El niño y el cocodrilo (minicuento)

Por Agustín Arias Tornes

A fines de los 80 (si no mal recuerdo, 1988 o 1989), leí un testimonio periodístico en La Demajagua (órgano oficial del PCC provincial de Granma) en la sección cultural, escrito por Ángel Lago, que no he olvidado hasta en los días que corren. Más de 30 años de aquel reportaje y continúa martillando mi memoria.

Como era domingo, el periodista decidió llevar a su pequeño hijo de 6 años a visitar el zoológico de la ciudad de Manzanillo. 11 de la mañana y el zoológico repleto de visitantes y transeúntes para unas pocas jaulas de exhibiciones.
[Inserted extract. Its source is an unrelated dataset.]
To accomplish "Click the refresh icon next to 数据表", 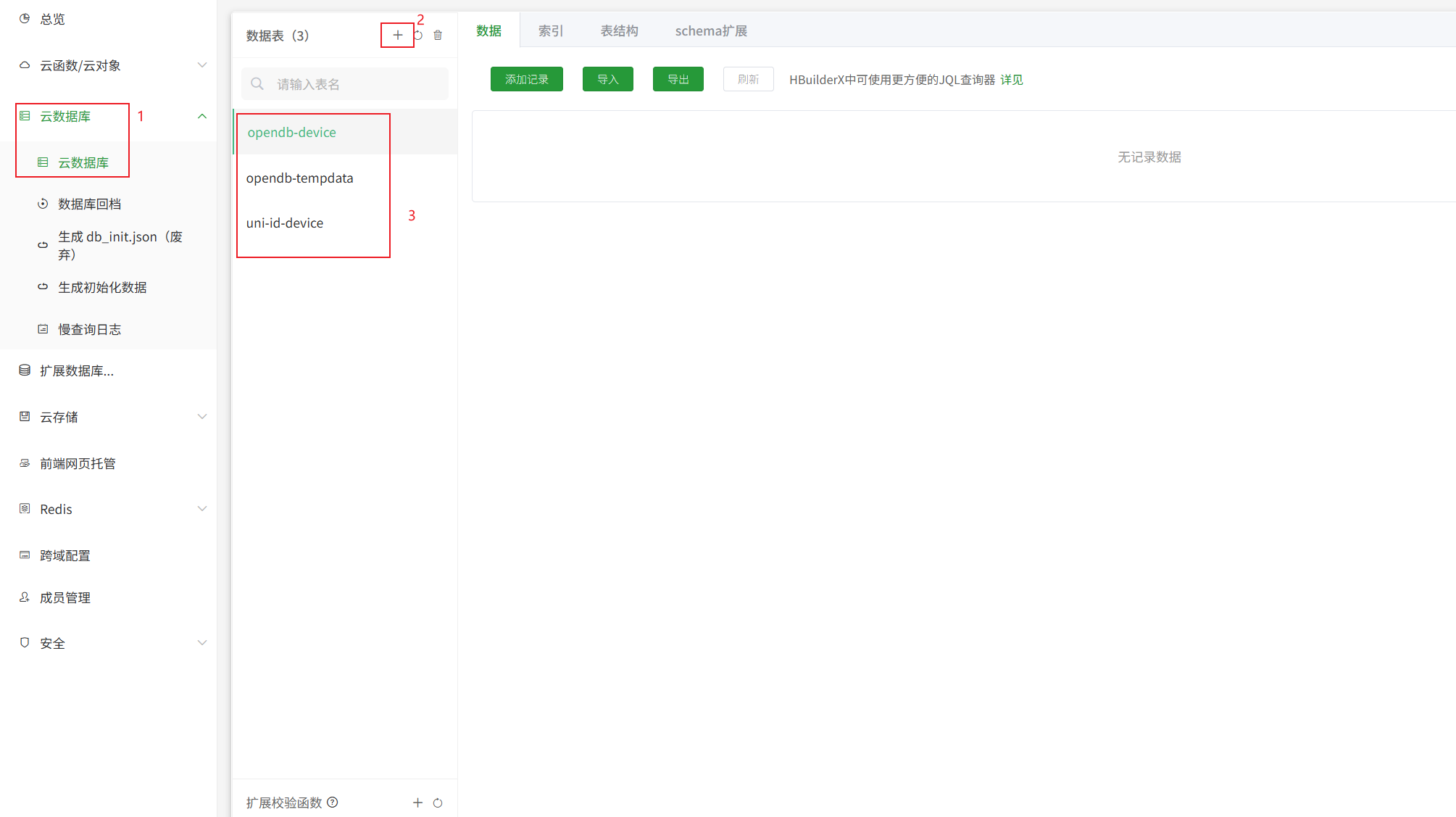I will [x=418, y=34].
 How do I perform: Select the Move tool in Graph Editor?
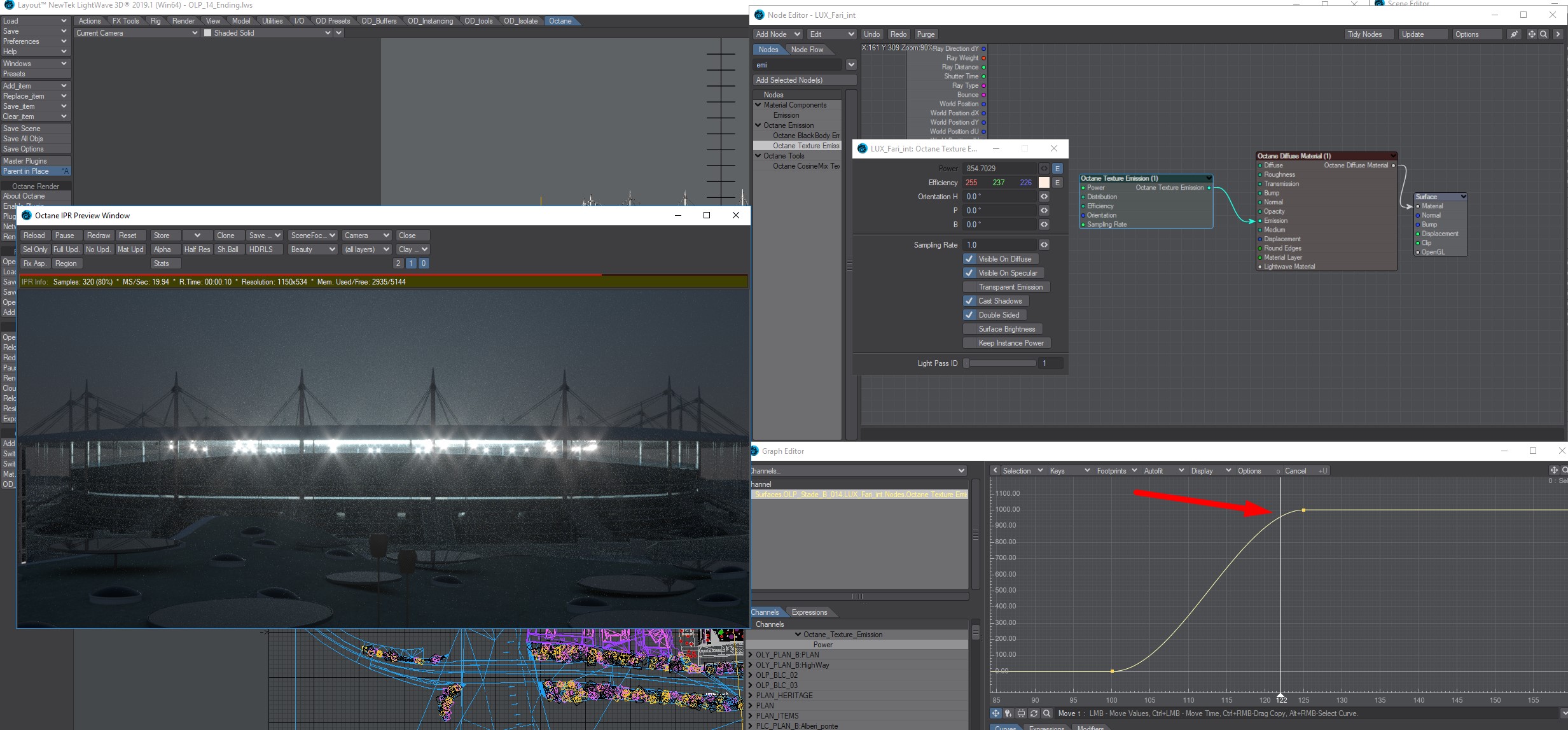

Ambos, padre e hijo, comenzaron adentrarse en el zoológico, aprovecharon inmediatamente los aparatos de ejercicios de recreación hasta que el público se disipara de las jaulas de los animales. Se acercaron a un carrito por un «rayao» y luego iniciaron el recorrido.

El niño, muy atento, paseaba la vista entre los animales en las jaulas, el mono y la mona les parecían risibles, el león un esqueleto andante, la serpiente una amenaza a la humanidad, la cotorra una equivocación de la naturaleza, pero cuando llegaron al estanque del cocodrilo mal oliente el niño comenzó a reírse a carcajadas. Se recuerda de la risa del mono. El padre atónito ante la ambigüedad del hijo le preguntó: por qué, el niño miró seriamente al padre y respondió: «papá coge ese cocodrilo y llévalo a mi casa».

La inesperada intuición del niño me parece ahora plausible si leemos con detenimiento el cuento de Kafka «Un informe de la Academia» y la respuesta a la pregunta que todos nos estamos haciendo inconscientemente hasta el fin de los días: ¿cómo es posible que el hombre se ponga a montar, al final de su desarrollo actual, tanto zoológicos como circos?

El niño tenía la respuesta: que en ambos sitios –zoológico y circo– se ve confirmada la vaga sensación de que, en ellos, al ver arrastrase el animal en el estanque, era posible experimentar algo sobre su propio ser y devenir.